Sure I've been getting a bit more sunshine, and loads of exercise. Let's be honest I've been running like my life depends on it, and some days it feels like it does. I've popped all the good supplements and done all the 'right' things to help get my head right again.
But there comes a time when you realise that crying for 45 minutes because you run out of the right coloured pegs to match with the clothes that you are hanging on the line is not indicative of great mental health. I could procrastinate no longer, and made an appointment that made me feel like I was having a heart attack just thinking about it.
Still. The day came. Our lovely country doctor listened to me, he asked questions, he told me I was doing all the 'right' things and sometimes the 'right' things just are not enough. He prescribed me antidepressants that also target anxiety and OCD behaviours and I was sad, happy, relieved and hopeful. I knew the meds would take a fortnight or so to have any noticeable affect, but I was happy to have a plan.
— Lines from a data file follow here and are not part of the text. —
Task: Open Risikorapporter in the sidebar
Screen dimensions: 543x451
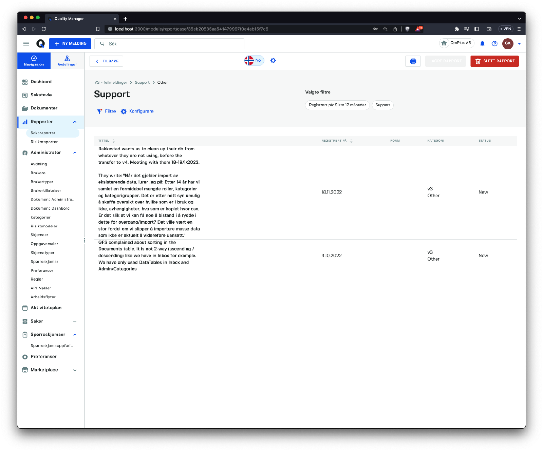Action: tap(44, 142)
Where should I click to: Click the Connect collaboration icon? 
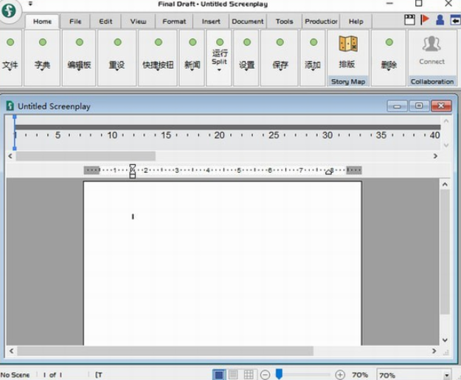click(431, 50)
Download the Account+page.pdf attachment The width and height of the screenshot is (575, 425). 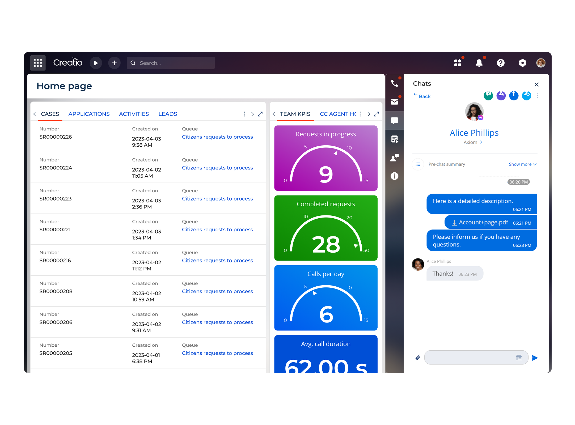[x=483, y=222]
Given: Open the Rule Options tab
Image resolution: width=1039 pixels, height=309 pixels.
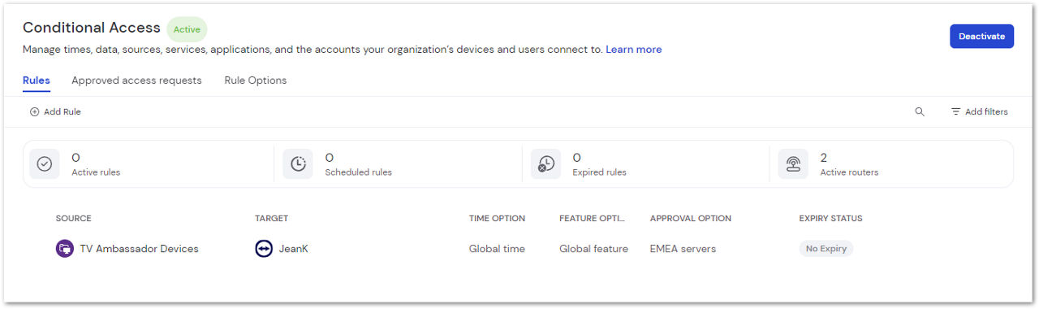Looking at the screenshot, I should point(256,81).
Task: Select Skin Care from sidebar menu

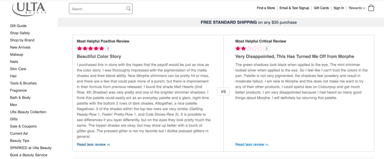Action: pyautogui.click(x=18, y=69)
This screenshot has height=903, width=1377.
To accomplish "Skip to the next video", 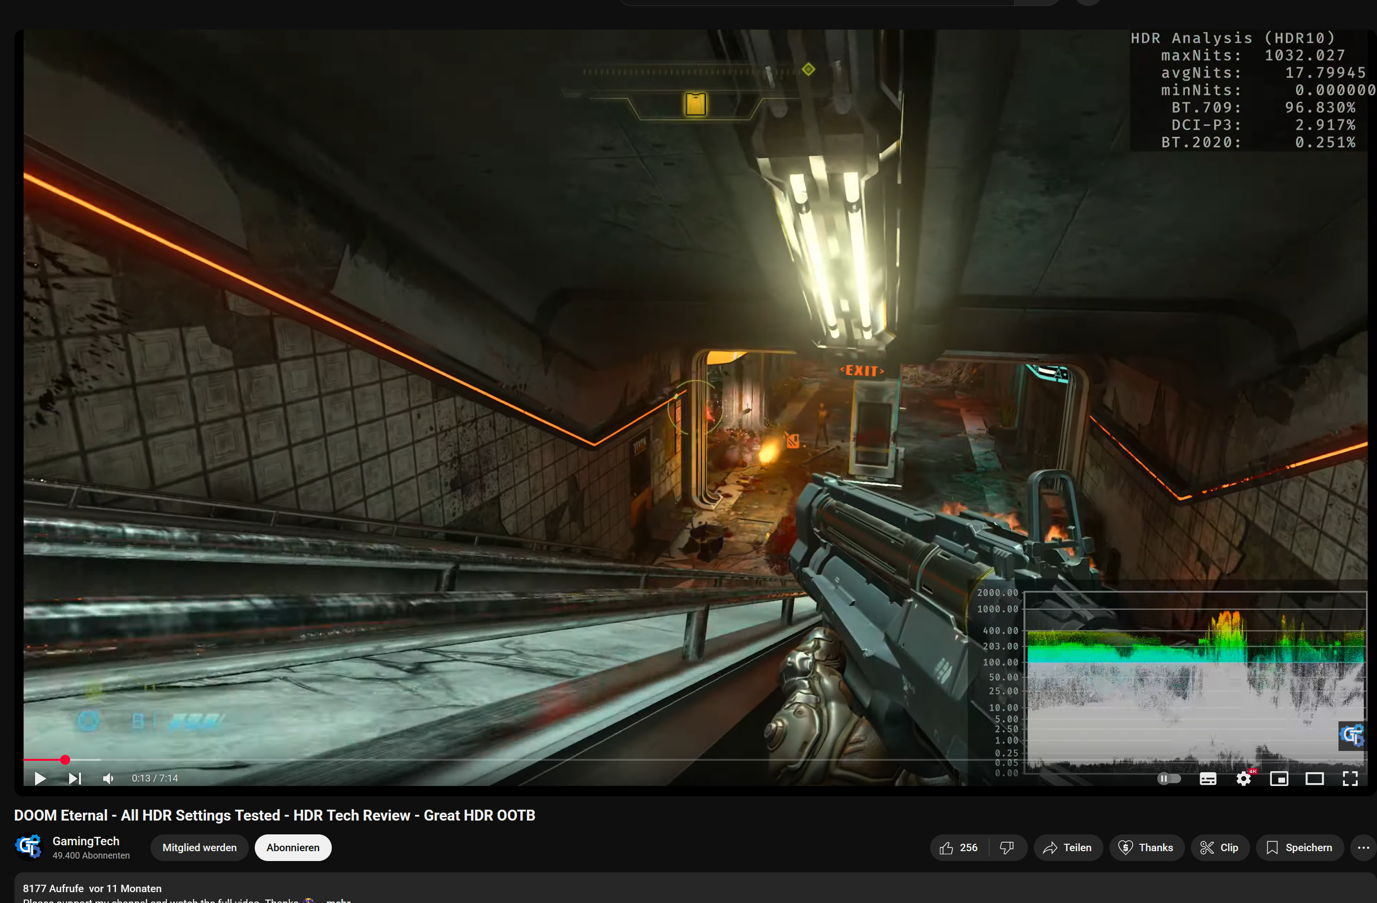I will coord(74,778).
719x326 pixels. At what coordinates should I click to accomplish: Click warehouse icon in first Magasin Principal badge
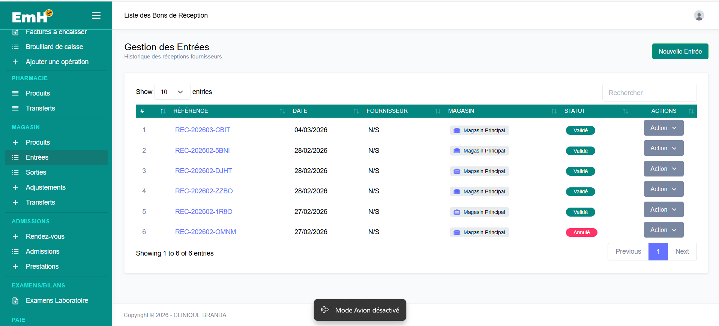coord(457,130)
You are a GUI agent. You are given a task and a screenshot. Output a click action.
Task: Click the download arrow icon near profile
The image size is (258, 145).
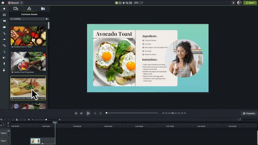pyautogui.click(x=233, y=3)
Then, a few days after I started taking them, my face blew up.
Actually it started with a rash down the side of my face and my neck. Colourless lumps under the skin that itched like buggery. Over the course of an afternoon the rash spread from my scalp to my waist and in my life I have never been so itchy. I was convinced I had brushed up against a weird plant or something and that it would go away by morning. It didn't. Overnight my face felt so hot and tight and I had trouble sleeping.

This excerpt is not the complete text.